Y ahora, la oposición. Ni que lo que hicieron en educación fuera presentable. Es posible que las intenciones de ese señor que tiene nombre de cantante de ópera bufa, el señor Marchesi, fuesen buenas, pero lo que es seguro es que estamos a la cola de Europa y al Informe Pisa me remito. La idea de generalizar la educación hasta los dieciséis años era progresista, sin duda. Pero la educación, no la simple estabulación, que es lo que tenemos hoy. Dicen que falta dinero. Es verdad, mas las carencias ya se daban en su época, los de ahora se han limitado a agravarlas. Mientras el principal partido de la oposición se siga rasgando las vestiduras y haciendo como que la proyectada reválida atenta contra un logro memorable, esto no tiene solución. Remedando el viejo aforismo bolchevique de 'a cada uno según sus necesidades, de cada uno según sus capacidades', tengo que decir que la ESO no es precisamente sospechosa de izquierdismo: no sólo no satisface las necesidades educativas del pueblo, es que, además, impide la promoción social de sus hijos mejor preparados.

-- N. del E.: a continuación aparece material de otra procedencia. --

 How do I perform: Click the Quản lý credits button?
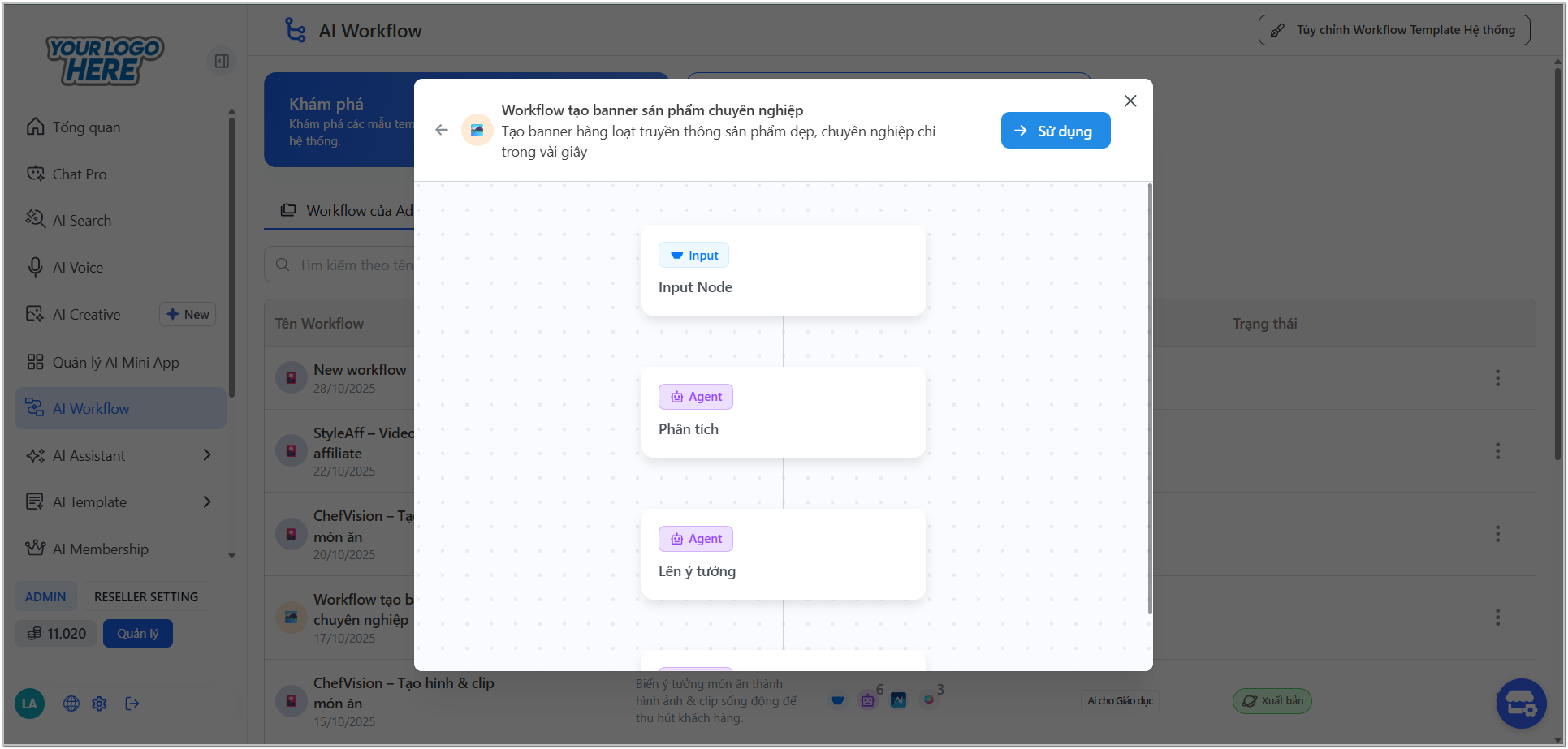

Ahora entiendo de qué va toda esta movida de la reválida. No es el motín de Esquilache, no, es mucho peor. Aprovechando que estamos en carnaval, nuestros políticos se han disfrazado y han cambiado los papeles. Los de izquierdas proclaman jubilosos que éste de la educación en España es el mejor de los mundos y los de derechas se aprestan a hacer la revolución. En medio, la reválida, o sea el entierro de la sardina. Menos mal que luego viene la Cuaresma.
Ángel López García-Molins es catedrático de Teoría de los Lenguajes de la Universidad de Valencia.